**WRITTEN EXERCISE:**
Copy the rows below verbatim, from the first line through the line containing "tap(867, 138)".

**MATERIAL TO PROCESS:**
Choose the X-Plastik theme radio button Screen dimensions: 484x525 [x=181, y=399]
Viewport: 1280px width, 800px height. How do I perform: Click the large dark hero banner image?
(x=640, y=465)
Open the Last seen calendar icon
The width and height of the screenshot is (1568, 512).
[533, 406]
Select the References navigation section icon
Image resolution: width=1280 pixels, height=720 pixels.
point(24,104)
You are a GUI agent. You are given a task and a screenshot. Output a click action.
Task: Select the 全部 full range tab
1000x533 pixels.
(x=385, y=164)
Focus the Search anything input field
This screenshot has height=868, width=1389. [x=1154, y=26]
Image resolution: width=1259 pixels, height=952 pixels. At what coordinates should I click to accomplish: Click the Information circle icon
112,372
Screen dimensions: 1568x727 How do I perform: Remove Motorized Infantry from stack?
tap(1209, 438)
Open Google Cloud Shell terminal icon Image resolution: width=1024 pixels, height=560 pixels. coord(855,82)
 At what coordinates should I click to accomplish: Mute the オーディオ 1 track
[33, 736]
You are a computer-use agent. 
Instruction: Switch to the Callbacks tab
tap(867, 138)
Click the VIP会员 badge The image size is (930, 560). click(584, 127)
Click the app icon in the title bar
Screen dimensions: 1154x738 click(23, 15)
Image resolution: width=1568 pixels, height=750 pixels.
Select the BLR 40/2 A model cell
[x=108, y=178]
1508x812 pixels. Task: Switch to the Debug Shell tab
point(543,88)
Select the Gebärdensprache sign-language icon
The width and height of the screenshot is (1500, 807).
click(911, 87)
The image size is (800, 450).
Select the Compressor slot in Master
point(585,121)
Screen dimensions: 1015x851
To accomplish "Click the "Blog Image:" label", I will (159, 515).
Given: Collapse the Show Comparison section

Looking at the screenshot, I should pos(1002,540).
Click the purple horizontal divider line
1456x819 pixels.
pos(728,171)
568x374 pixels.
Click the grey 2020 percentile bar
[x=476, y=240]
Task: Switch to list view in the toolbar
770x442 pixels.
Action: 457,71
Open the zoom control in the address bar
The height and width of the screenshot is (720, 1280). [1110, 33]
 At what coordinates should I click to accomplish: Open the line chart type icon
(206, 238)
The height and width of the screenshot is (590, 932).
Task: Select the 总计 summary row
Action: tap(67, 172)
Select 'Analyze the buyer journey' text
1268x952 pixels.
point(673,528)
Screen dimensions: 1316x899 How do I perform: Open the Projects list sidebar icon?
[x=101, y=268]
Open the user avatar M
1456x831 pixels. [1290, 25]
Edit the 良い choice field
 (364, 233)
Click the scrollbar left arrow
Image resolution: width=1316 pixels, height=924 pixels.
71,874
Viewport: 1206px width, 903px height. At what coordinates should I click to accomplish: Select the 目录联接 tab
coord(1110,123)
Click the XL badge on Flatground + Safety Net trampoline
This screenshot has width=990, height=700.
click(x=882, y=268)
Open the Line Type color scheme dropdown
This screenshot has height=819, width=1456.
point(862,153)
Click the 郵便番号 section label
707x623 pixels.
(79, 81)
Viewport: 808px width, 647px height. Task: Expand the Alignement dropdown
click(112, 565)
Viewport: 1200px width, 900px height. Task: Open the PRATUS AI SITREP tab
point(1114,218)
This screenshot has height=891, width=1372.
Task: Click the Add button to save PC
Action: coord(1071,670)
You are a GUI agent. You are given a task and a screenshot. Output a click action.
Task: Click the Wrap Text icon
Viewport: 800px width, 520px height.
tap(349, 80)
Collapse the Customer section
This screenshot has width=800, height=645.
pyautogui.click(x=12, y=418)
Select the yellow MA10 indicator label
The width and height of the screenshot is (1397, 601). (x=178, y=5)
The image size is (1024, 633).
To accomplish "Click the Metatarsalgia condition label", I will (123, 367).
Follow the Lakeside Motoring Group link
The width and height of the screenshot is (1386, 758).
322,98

**FULL OUTPUT:**
Choose the X-Plastik theme radio button Screen dimensions: 484x525 [x=181, y=399]
Viewport: 1280px width, 800px height. How do I perform: Click the large dark hero banner image?
(x=640, y=465)
Open the Last seen calendar icon
The width and height of the screenshot is (1568, 512).
[533, 406]
Select the References navigation section icon
Image resolution: width=1280 pixels, height=720 pixels.
point(24,104)
You are a GUI agent. You are given a task and a screenshot. Output a click action.
Task: Select the 全部 full range tab
1000x533 pixels.
(x=385, y=164)
Focus the Search anything input field
This screenshot has height=868, width=1389. [x=1154, y=26]
Image resolution: width=1259 pixels, height=952 pixels. At what coordinates should I click to accomplish: Click the Information circle icon
112,372
Screen dimensions: 1568x727 How do I perform: Remove Motorized Infantry from stack?
tap(1209, 438)
Open Google Cloud Shell terminal icon Image resolution: width=1024 pixels, height=560 pixels. coord(855,82)
 At what coordinates should I click to accomplish: Mute the オーディオ 1 track
[33, 736]
You are a computer-use agent. 
Instruction: Switch to the Callbacks tab
tap(867, 138)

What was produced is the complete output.